> [Your instructions]: Would you transcribe all of the entries that follow, word for word?

*-*-*

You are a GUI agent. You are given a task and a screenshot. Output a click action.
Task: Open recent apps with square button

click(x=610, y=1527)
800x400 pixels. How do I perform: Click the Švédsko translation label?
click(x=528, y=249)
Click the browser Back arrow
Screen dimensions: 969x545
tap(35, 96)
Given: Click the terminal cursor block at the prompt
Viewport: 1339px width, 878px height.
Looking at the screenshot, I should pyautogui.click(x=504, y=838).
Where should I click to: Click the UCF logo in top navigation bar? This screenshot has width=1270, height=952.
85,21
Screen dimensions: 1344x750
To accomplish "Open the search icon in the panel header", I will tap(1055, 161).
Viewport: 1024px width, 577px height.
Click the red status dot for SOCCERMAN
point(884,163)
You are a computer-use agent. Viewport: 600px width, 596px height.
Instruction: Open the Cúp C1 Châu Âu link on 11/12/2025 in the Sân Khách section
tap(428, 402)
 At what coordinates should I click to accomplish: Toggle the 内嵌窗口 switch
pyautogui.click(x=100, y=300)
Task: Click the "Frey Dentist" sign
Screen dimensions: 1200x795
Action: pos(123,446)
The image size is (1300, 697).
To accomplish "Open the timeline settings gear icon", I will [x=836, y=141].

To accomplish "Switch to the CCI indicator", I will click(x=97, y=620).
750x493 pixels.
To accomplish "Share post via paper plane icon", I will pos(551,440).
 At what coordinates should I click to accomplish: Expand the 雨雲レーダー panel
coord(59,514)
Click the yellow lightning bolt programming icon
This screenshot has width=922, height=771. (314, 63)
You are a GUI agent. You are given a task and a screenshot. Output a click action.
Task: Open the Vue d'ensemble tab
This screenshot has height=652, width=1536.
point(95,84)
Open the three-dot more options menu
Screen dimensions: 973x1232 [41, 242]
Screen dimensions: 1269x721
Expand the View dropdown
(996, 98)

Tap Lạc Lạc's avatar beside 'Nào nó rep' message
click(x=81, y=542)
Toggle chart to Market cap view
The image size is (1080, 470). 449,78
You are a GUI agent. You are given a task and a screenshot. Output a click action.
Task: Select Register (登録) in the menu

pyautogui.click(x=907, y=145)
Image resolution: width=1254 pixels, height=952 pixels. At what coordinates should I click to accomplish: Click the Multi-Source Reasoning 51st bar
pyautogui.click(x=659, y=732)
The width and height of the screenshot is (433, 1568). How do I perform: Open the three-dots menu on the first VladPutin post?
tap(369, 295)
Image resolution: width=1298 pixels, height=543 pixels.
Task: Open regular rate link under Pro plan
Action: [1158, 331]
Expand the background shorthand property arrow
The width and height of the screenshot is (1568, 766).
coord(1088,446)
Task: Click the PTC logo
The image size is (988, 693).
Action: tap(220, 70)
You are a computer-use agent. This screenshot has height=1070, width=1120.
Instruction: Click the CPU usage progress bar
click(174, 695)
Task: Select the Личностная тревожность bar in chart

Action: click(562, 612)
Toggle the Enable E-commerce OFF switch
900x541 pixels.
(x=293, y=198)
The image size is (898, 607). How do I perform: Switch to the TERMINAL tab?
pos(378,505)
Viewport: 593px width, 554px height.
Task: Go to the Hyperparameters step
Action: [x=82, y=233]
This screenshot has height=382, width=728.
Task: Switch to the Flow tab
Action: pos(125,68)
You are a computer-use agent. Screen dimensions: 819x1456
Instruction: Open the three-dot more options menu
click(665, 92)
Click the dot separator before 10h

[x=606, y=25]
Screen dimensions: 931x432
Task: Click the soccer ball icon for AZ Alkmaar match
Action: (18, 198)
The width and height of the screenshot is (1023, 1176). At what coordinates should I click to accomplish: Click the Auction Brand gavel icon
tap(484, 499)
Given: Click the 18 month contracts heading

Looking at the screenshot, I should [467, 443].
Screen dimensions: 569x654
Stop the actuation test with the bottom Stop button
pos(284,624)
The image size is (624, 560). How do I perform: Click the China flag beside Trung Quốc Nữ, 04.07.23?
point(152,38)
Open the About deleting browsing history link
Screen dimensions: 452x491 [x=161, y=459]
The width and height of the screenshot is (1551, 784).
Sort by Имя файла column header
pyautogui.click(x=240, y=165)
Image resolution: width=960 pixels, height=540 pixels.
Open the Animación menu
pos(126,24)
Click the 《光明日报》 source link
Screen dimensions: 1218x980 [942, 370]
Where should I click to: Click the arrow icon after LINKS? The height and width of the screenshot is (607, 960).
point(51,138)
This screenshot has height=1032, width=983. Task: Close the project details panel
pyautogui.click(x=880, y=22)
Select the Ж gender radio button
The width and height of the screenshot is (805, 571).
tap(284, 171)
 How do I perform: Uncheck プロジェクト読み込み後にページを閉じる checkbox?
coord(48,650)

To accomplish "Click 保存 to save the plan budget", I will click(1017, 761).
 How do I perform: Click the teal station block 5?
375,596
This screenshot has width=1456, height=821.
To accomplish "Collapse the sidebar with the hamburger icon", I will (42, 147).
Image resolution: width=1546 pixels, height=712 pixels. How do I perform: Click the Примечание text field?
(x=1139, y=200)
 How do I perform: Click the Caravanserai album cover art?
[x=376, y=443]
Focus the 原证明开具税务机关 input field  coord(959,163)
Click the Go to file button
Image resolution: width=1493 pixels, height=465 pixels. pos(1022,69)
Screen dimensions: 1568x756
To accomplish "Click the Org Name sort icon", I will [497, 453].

*-*-*

> [Output for this exercise]:
You are a GUI agent. You are given a task and a screenshot. Output a click action.
Task: Open recent apps with square button

click(x=610, y=1527)
800x400 pixels. How do I perform: Click the Švédsko translation label?
click(x=528, y=249)
Click the browser Back arrow
Screen dimensions: 969x545
tap(35, 96)
Given: Click the terminal cursor block at the prompt
Viewport: 1339px width, 878px height.
Looking at the screenshot, I should pyautogui.click(x=504, y=838).
Where should I click to: Click the UCF logo in top navigation bar? This screenshot has width=1270, height=952.
85,21
Screen dimensions: 1344x750
To accomplish "Open the search icon in the panel header", I will tap(1055, 161).
Viewport: 1024px width, 577px height.
Click the red status dot for SOCCERMAN
point(884,163)
You are a computer-use agent. Viewport: 600px width, 596px height.
Instruction: Open the Cúp C1 Châu Âu link on 11/12/2025 in the Sân Khách section
tap(428, 402)
 At what coordinates should I click to accomplish: Toggle the 内嵌窗口 switch
pyautogui.click(x=100, y=300)
Task: Click the "Frey Dentist" sign
Screen dimensions: 1200x795
Action: pos(123,446)
The image size is (1300, 697).
To accomplish "Open the timeline settings gear icon", I will [x=836, y=141].

To accomplish "Switch to the CCI indicator", I will click(x=97, y=620).
750x493 pixels.
To accomplish "Share post via paper plane icon", I will pos(551,440).
 At what coordinates should I click to accomplish: Expand the 雨雲レーダー panel
coord(59,514)
Click the yellow lightning bolt programming icon
This screenshot has width=922, height=771. (314, 63)
You are a GUI agent. You are given a task and a screenshot. Output a click action.
Task: Open the Vue d'ensemble tab
This screenshot has height=652, width=1536.
point(95,84)
Open the three-dot more options menu
Screen dimensions: 973x1232 [41, 242]
Screen dimensions: 1269x721
Expand the View dropdown
(996, 98)

Tap Lạc Lạc's avatar beside 'Nào nó rep' message
click(x=81, y=542)
Toggle chart to Market cap view
The image size is (1080, 470). 449,78
You are a GUI agent. You are given a task and a screenshot. Output a click action.
Task: Select Register (登録) in the menu

pyautogui.click(x=907, y=145)
Image resolution: width=1254 pixels, height=952 pixels. At what coordinates should I click to accomplish: Click the Multi-Source Reasoning 51st bar
pyautogui.click(x=659, y=732)
The width and height of the screenshot is (433, 1568). How do I perform: Open the three-dots menu on the first VladPutin post?
tap(369, 295)
Image resolution: width=1298 pixels, height=543 pixels.
Task: Open regular rate link under Pro plan
Action: [1158, 331]
Expand the background shorthand property arrow
The width and height of the screenshot is (1568, 766).
coord(1088,446)
Task: Click the PTC logo
The image size is (988, 693).
Action: tap(220, 70)
You are a computer-use agent. This screenshot has height=1070, width=1120.
Instruction: Click the CPU usage progress bar
click(174, 695)
Task: Select the Личностная тревожность bar in chart

Action: click(562, 612)
Toggle the Enable E-commerce OFF switch
900x541 pixels.
(x=293, y=198)
The image size is (898, 607). How do I perform: Switch to the TERMINAL tab?
pos(378,505)
Viewport: 593px width, 554px height.
Task: Go to the Hyperparameters step
Action: [x=82, y=233]
This screenshot has height=382, width=728.
Task: Switch to the Flow tab
Action: pos(125,68)
You are a computer-use agent. Screen dimensions: 819x1456
Instruction: Open the three-dot more options menu
click(665, 92)
Click the dot separator before 10h

[x=606, y=25]
Screen dimensions: 931x432
Task: Click the soccer ball icon for AZ Alkmaar match
Action: (18, 198)
The width and height of the screenshot is (1023, 1176). At what coordinates should I click to accomplish: Click the Auction Brand gavel icon
tap(484, 499)
Given: Click the 18 month contracts heading

Looking at the screenshot, I should [467, 443].
Screen dimensions: 569x654
Stop the actuation test with the bottom Stop button
pos(284,624)
The image size is (624, 560). How do I perform: Click the China flag beside Trung Quốc Nữ, 04.07.23?
point(152,38)
Open the About deleting browsing history link
Screen dimensions: 452x491 [x=161, y=459]
The width and height of the screenshot is (1551, 784).
Sort by Имя файла column header
pyautogui.click(x=240, y=165)
Image resolution: width=960 pixels, height=540 pixels.
Open the Animación menu
pos(126,24)
Click the 《光明日报》 source link
Screen dimensions: 1218x980 [942, 370]
Where should I click to: Click the arrow icon after LINKS? The height and width of the screenshot is (607, 960).
point(51,138)
This screenshot has height=1032, width=983. Task: Close the project details panel
pyautogui.click(x=880, y=22)
Select the Ж gender radio button
The width and height of the screenshot is (805, 571).
tap(284, 171)
 How do I perform: Uncheck プロジェクト読み込み後にページを閉じる checkbox?
coord(48,650)

To accomplish "Click 保存 to save the plan budget", I will click(1017, 761).
 How do I perform: Click the teal station block 5?
375,596
This screenshot has width=1456, height=821.
To accomplish "Collapse the sidebar with the hamburger icon", I will (42, 147).
Image resolution: width=1546 pixels, height=712 pixels. How do I perform: Click the Примечание text field?
(x=1139, y=200)
 How do I perform: Click the Caravanserai album cover art?
[x=376, y=443]
Focus the 原证明开具税务机关 input field  coord(959,163)
Click the Go to file button
Image resolution: width=1493 pixels, height=465 pixels. pos(1022,69)
Screen dimensions: 1568x756
To accomplish "Click the Org Name sort icon", I will [497, 453].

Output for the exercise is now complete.